Data entries:
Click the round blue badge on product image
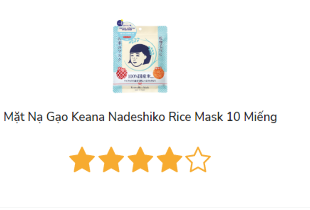[x=120, y=23]
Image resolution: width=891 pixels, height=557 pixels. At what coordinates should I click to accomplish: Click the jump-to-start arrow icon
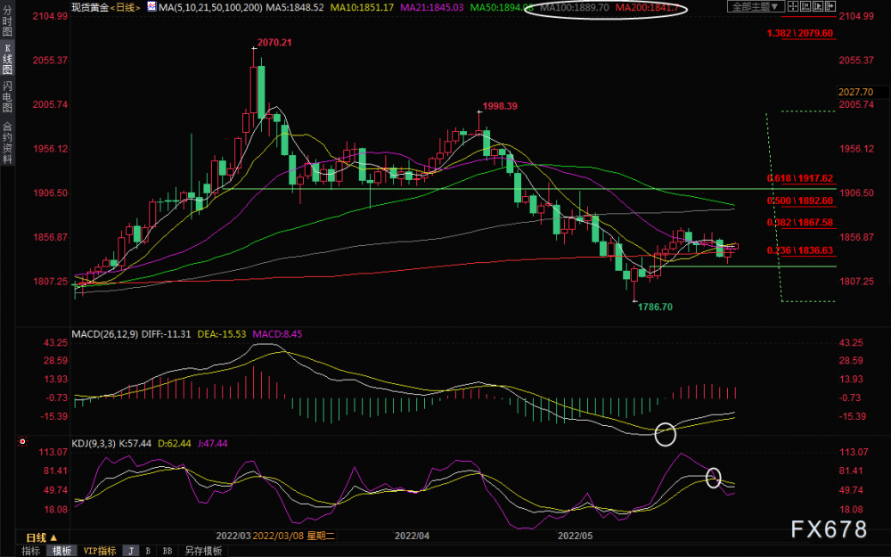point(805,6)
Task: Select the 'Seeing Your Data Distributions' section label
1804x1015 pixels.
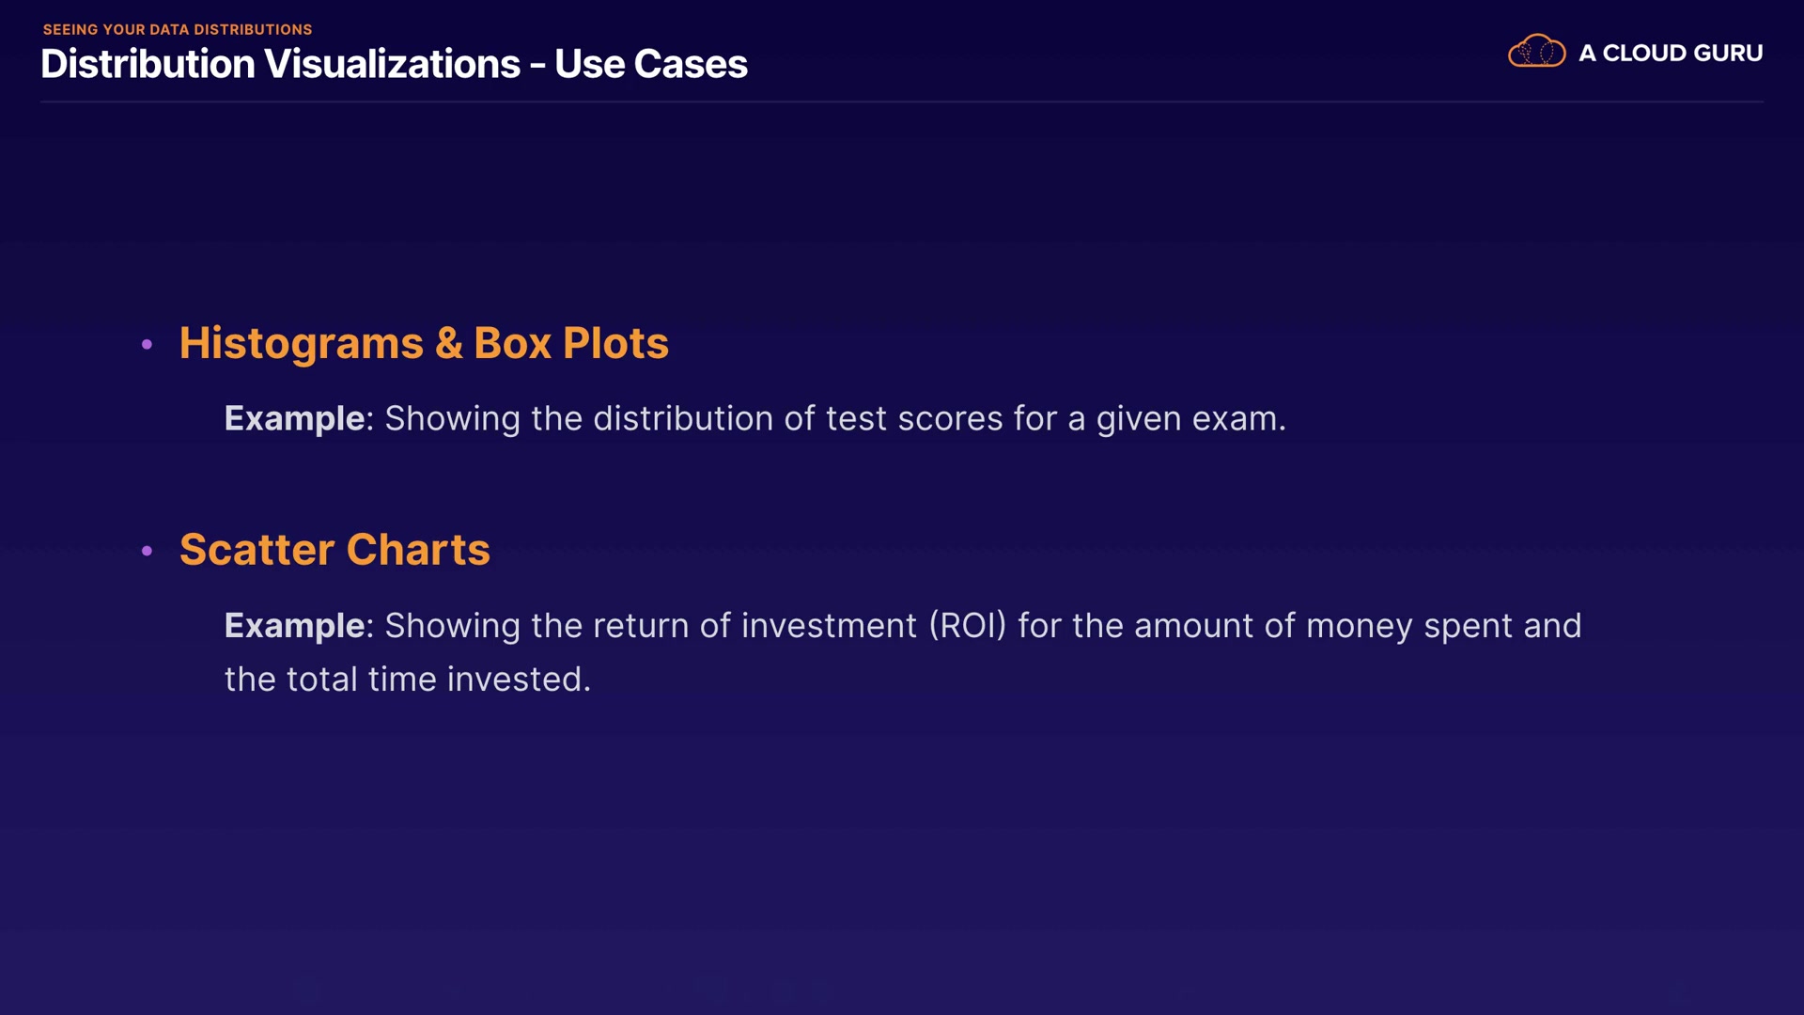Action: point(178,30)

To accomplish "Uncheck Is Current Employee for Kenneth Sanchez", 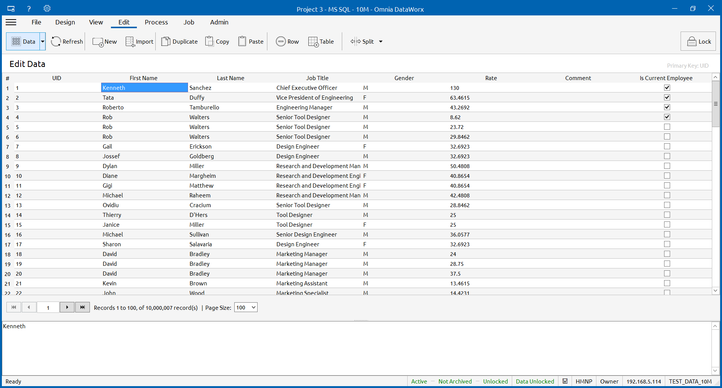I will tap(667, 88).
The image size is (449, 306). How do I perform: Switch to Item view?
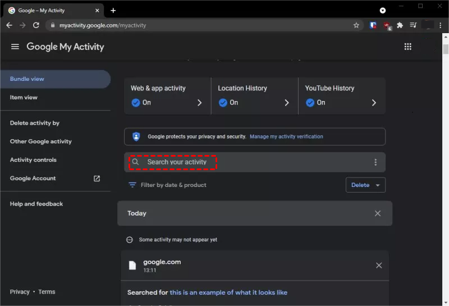tap(24, 98)
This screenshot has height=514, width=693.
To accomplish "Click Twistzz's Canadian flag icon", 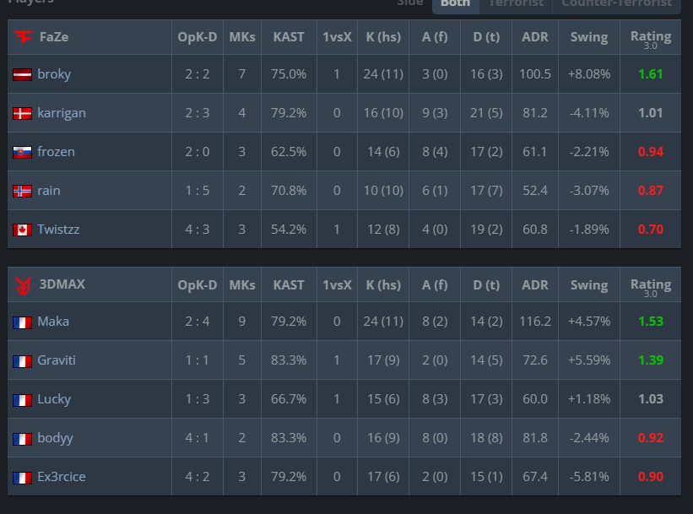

◆ **WORK INSTRUCTION**: Please set down the lines from the one with "The image size" to the end of the entries above, exactly as they are, and drop every picture.

◆ **FINISHED TASK**:
The image size is (449, 306). How do I perform: Switch to Item view?
tap(24, 98)
This screenshot has height=514, width=693.
To accomplish "Click Twistzz's Canadian flag icon", 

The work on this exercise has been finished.